Hier erhalten Sie kompetente Antworten zum Postvertriebsstück.

Postvertriebsstück

Welche Presseerzeugnisse können als Postvertriebsstück versandt werden?
Presseerzeugnisse, die der Unterrichtung der Öffentlichkeit durch presseübliche Berichterstattung dienen. Der Anteil der presseüblichen Berichterstattung muss mindestens 30% des Heftumfangs ausmachen.
Was ist presseübliche Berichterstattung?
  • Sachlich-neutrale, redaktionelle Berichterstattung in wirtschaftlich unabhängiger Form (keine unmittelbare Förderung geschäftlicher Unternehmensinteressen)
  • Darstellung der Meinungsvielfalt
Was ist keine presseübliche Berichterstattung?
Insbesondere
  • Werbesprache (PR-Beiträge)
  • Offensichtlich von Unternehmen herausgegebene Beiträge
  • Kaufempfehlungen
Welche Presseerzeugnisse können nicht als Postvertriebsstück versandt werden?
Siehe AGB Presse Distribution Inland und Broschüre Postvertriebsstück Leistungen. Presseerzeugnisse mit geschäftlichem Herausgabezweck wie Kunden-/Mitarbeiterzeitschriften.
Welche wesentlichen formalen Kriterien müssen erfüllt sein?
Zeitungen und Zeitschriften, müssen
  • eine kontinuierliche innere und äußere Gestaltung aufweisen
  • überwiegend aus formatgleichen und beidseitig bedruckten Blättern (mindestens 9 cm x 14 cm) bestehen (diese werden durch Falzung oder durch eine buchbinderische Verarbeitung zu einer Einheit zusammengefasst)
  • als identische Vervielfältigungen in einem presseüblichen Druckverfahren hergestellt und dabei jedermann zugänglich sein sowie periodisch (mindestens einmal im Quartal) erscheinen
  • auf der Titelseite den Titel und die Nummer oder die Bezeichnung "Sondernummer" tragen (wobei der Erscheinungstag oder eine der Erscheinungsweise entsprechende Bezeichnung aus der Titelseite oder aus dem Impressum hervorgehen kann)
  • periodisch erscheinen (mindestens 1 x pro Quartal)
Wie erfolgt die Versandvorbereitung?
  • Versendung ohne oder mit Umhüllung
  • Adressierung (Absender, Empfängeranschrift), Freimachungsvermerk
  • Bundefertigung (Einzelexemplare müssen zu Bunden zusammengefasst werden, die Bundefertigung erfolgt entsprechend der Liste ZEBU-manuell oder der Datei ZEBU)

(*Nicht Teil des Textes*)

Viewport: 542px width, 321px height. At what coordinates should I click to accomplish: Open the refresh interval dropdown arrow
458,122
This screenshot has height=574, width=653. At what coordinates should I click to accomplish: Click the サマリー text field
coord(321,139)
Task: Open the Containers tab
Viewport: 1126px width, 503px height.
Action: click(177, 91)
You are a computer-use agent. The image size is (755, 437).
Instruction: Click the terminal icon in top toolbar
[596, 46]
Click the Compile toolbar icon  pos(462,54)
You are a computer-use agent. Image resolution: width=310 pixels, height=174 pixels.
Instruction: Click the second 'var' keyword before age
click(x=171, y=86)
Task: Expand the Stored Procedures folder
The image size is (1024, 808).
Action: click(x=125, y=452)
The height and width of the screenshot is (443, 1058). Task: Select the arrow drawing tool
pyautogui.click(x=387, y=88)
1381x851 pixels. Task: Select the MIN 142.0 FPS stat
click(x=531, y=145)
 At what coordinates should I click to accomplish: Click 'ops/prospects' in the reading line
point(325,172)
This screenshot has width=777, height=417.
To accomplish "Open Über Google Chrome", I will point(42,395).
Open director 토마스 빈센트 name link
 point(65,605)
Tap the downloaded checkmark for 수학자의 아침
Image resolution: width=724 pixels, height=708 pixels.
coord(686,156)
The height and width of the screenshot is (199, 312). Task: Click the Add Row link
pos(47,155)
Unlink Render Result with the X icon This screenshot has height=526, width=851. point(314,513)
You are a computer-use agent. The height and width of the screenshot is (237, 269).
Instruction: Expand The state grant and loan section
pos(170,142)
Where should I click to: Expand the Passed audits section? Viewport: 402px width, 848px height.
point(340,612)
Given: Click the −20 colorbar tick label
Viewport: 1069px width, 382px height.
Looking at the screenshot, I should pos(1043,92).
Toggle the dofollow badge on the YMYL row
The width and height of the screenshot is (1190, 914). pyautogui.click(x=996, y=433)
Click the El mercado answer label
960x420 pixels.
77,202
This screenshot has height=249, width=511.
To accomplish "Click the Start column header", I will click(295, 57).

  • Palettenfertigung (leitmäßige Zusammenfassung der Bunde auf Paletten)
Näheres siehe Broschüre Presse Distribution Handling
Wie erfolgt die Abrechnung?
Das Belegexemplar ist als Postvertriebsstück mit dem Hauptversand an die zuständige Presse Distribution zu senden. Parallel erhält die Presse Distribution eine Einlieferungsliste und eine Versandliste als Abrechnungsunterlagen. Ab einer Postauflage von über 100.000 Exemplaren erfolgt die Abrechnung im DV-Verfahren mit einem Einlieferungsdatensatz (EDS), siehe auch Handbuch EDS. Der Kunde erhält eine Rechnung. Die Bezahlung erfolgt im Lastschriftverfahren.